:: The task ::
In the records below, begin at the line containing "[Chiama] (101, 1802)" and end at the line containing "[Camere] (67, 1848)"; quote every line in that span exactly, including both boundary lines, and no others.

:: Exercise input ::
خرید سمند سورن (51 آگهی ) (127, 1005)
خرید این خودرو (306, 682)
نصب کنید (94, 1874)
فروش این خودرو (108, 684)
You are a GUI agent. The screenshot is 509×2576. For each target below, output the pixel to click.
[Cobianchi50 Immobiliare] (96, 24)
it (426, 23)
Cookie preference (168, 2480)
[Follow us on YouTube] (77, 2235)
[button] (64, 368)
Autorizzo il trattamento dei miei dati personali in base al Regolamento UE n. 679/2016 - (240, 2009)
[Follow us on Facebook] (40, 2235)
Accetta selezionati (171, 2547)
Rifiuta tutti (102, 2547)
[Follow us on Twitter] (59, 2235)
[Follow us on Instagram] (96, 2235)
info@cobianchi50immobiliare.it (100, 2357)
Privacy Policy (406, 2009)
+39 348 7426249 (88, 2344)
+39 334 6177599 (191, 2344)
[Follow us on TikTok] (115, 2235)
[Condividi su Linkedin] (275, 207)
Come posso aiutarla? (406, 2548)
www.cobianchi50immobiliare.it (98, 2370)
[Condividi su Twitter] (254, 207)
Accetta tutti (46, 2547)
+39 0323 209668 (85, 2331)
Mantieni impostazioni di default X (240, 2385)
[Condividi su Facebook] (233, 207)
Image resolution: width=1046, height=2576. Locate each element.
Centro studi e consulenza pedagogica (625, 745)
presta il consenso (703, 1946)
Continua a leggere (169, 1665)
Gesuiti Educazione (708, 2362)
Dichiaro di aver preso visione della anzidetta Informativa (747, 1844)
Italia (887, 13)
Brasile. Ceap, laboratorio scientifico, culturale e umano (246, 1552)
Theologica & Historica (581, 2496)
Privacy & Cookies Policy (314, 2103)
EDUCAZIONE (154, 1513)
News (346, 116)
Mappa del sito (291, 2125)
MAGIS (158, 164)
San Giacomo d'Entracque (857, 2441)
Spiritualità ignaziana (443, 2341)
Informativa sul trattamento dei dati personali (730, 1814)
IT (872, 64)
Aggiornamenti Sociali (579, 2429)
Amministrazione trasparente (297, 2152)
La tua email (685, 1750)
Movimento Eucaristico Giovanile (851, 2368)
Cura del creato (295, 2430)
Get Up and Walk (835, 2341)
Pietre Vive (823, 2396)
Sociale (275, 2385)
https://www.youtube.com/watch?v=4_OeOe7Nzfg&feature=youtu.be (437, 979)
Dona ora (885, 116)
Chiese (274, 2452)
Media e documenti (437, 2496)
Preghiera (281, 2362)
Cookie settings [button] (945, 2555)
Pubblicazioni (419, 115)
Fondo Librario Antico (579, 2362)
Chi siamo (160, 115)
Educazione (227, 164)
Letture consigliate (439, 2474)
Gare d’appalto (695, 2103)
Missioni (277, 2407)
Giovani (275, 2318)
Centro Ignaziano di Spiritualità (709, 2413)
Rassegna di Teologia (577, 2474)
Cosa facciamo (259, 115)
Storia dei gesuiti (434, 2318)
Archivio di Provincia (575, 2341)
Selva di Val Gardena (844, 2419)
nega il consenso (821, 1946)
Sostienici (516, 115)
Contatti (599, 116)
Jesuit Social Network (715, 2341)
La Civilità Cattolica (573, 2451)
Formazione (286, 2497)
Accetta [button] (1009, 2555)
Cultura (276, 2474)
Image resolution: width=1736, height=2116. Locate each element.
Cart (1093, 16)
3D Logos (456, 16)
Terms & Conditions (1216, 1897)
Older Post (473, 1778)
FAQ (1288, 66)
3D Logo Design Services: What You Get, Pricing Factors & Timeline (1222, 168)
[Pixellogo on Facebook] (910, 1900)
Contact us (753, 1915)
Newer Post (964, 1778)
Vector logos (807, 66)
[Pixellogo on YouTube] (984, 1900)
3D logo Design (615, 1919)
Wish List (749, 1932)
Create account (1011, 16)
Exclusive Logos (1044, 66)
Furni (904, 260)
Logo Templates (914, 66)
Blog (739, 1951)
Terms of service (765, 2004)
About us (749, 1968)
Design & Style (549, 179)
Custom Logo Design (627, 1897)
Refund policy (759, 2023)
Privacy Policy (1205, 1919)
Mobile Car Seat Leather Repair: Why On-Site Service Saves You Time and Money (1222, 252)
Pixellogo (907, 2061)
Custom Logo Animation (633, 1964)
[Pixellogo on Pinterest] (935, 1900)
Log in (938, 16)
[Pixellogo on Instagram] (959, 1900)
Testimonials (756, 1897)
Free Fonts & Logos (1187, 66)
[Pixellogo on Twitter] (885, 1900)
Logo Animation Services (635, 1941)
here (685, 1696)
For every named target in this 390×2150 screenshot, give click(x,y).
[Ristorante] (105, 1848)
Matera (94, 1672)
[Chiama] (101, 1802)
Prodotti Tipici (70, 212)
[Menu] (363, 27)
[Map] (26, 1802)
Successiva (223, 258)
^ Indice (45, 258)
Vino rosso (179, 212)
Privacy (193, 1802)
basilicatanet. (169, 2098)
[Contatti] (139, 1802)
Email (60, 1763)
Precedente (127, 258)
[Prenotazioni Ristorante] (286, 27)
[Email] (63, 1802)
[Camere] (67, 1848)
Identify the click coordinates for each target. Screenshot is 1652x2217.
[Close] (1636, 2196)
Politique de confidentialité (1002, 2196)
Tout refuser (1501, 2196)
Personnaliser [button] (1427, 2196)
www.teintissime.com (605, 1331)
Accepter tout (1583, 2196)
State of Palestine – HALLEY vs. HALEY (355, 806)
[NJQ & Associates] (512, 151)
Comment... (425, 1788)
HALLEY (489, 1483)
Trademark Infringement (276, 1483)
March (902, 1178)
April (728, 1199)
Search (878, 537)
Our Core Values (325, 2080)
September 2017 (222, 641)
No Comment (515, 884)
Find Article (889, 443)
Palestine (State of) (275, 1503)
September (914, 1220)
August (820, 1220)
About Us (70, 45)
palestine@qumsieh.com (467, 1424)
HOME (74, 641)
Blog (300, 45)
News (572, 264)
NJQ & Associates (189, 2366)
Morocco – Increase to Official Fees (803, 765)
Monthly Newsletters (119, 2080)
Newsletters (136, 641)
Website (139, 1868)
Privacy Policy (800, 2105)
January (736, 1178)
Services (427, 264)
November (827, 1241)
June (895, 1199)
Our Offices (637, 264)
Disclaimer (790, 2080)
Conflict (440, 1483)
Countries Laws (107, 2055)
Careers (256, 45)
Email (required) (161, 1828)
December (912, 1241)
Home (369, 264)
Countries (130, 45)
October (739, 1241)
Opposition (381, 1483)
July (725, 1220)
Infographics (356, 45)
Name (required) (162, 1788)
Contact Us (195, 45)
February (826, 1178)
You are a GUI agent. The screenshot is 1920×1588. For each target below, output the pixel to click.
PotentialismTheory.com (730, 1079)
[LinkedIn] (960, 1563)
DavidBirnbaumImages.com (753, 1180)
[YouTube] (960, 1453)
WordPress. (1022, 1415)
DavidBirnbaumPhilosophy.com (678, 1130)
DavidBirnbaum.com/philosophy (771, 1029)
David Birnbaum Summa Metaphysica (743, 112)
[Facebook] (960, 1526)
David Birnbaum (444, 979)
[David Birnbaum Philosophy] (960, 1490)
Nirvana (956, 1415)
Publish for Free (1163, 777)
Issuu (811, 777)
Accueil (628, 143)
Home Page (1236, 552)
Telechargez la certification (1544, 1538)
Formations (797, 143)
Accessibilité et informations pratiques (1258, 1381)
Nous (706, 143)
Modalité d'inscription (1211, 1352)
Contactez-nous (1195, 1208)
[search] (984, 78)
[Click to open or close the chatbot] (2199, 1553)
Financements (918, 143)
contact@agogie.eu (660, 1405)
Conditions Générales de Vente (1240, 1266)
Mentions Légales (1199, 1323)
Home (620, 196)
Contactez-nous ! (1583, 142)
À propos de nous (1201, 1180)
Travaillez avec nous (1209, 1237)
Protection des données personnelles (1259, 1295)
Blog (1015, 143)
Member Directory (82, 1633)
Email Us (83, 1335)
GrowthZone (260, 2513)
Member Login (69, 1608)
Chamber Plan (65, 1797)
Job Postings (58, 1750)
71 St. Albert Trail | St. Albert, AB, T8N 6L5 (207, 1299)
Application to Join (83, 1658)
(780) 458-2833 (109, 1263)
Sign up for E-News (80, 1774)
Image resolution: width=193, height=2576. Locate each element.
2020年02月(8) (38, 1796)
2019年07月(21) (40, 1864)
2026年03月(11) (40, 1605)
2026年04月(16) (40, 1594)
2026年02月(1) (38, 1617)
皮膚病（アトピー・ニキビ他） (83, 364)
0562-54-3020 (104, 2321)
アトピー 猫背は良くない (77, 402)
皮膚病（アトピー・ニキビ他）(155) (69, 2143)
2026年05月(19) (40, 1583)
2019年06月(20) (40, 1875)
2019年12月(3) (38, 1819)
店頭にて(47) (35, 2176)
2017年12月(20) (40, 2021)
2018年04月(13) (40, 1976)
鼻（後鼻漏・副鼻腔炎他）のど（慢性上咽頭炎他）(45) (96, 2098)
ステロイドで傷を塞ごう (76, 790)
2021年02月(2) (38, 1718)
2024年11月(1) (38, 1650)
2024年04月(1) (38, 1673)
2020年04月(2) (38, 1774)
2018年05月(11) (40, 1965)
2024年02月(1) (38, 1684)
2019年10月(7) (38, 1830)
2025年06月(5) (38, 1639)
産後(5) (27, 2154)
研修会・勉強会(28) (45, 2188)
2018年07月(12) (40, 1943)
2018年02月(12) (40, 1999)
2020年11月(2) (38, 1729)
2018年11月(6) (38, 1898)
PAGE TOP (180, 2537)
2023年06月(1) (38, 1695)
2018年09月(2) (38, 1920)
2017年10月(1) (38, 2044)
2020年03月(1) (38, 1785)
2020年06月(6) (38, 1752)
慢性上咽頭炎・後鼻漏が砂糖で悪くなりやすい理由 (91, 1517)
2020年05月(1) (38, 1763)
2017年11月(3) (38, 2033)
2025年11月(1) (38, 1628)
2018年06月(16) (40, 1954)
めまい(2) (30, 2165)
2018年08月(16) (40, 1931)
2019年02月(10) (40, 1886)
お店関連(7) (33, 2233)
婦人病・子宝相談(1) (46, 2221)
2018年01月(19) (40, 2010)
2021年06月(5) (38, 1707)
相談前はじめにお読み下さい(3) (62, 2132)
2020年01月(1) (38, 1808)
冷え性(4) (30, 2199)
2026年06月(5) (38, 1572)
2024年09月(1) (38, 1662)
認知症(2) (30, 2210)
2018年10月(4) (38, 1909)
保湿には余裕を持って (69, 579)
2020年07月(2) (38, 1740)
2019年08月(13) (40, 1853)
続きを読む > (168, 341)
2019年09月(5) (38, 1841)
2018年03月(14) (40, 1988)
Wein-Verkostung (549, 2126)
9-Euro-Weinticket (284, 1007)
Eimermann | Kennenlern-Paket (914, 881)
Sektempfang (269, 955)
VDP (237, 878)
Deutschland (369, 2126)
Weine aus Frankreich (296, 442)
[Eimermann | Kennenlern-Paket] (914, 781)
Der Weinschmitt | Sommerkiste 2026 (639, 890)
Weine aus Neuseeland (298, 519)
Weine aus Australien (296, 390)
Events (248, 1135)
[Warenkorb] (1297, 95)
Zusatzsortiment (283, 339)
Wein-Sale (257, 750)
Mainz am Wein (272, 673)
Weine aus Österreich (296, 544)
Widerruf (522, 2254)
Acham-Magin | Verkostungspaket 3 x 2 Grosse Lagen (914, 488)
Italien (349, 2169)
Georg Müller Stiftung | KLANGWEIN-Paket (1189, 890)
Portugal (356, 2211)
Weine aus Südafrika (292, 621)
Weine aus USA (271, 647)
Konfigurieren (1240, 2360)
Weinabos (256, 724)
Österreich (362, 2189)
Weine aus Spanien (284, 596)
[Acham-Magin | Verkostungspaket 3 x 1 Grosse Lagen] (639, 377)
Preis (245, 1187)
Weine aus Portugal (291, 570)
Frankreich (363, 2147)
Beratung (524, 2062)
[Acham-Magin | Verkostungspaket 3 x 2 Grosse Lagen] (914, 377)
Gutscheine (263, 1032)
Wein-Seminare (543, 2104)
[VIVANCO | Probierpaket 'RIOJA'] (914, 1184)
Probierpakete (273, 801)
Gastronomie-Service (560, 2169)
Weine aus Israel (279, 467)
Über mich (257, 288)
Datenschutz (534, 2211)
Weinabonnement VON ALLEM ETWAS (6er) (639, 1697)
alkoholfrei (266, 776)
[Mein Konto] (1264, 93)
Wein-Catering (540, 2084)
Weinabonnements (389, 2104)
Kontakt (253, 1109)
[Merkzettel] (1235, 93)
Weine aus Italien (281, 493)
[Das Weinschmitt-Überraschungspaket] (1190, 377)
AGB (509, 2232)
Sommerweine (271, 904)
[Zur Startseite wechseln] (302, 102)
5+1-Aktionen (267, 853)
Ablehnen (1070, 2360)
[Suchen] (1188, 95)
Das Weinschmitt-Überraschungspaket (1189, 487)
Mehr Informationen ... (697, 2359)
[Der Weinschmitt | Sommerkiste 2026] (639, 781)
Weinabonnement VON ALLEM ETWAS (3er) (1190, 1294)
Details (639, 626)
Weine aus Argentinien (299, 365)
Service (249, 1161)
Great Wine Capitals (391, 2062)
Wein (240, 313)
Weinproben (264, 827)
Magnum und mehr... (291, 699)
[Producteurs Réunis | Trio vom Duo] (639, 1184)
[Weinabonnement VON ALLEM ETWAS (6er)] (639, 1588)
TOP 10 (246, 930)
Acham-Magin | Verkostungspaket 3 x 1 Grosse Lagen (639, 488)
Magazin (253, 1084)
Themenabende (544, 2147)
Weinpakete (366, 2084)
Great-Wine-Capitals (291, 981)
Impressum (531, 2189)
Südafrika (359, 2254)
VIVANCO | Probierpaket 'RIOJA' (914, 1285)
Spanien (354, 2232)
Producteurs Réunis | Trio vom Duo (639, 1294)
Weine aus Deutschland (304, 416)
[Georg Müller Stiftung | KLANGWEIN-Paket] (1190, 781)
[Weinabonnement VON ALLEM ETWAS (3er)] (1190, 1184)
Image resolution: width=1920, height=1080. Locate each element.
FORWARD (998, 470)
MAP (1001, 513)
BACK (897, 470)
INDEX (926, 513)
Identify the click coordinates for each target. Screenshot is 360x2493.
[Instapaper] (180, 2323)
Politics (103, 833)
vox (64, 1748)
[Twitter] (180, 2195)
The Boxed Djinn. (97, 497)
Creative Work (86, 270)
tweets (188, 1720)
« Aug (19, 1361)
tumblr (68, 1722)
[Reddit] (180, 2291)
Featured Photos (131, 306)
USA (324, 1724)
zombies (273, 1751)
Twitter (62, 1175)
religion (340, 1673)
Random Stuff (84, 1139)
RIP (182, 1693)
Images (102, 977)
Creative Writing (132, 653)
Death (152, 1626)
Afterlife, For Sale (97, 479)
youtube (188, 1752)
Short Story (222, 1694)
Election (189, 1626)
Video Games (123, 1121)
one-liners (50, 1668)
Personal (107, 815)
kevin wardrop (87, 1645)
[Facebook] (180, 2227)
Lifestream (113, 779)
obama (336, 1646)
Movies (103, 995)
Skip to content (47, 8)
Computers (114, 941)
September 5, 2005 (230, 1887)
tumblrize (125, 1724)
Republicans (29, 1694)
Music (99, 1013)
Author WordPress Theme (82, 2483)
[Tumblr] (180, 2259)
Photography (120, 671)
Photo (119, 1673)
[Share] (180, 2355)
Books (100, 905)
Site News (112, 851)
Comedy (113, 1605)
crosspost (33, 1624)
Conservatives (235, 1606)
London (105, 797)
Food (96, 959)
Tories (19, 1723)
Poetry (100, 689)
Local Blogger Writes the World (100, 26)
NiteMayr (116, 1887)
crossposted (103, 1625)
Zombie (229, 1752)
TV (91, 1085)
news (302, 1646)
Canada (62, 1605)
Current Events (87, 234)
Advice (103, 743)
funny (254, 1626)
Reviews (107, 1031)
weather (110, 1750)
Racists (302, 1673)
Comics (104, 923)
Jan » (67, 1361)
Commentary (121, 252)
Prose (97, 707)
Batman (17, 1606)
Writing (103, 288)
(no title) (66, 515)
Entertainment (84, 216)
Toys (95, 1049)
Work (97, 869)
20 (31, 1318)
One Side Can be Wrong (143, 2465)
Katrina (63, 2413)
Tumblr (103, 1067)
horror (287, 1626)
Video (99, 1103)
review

:: Answer to the exercise ::
[Chiama] (101, 1802)
Prodotti Tipici (70, 212)
[Menu] (363, 27)
[Map] (26, 1802)
Successiva (223, 258)
^ Indice (45, 258)
Vino rosso (179, 212)
Privacy (193, 1802)
basilicatanet. (169, 2098)
[Contatti] (139, 1802)
Email (60, 1763)
Precedente (127, 258)
[Prenotazioni Ristorante] (286, 27)
[Email] (63, 1802)
[Camere] (67, 1848)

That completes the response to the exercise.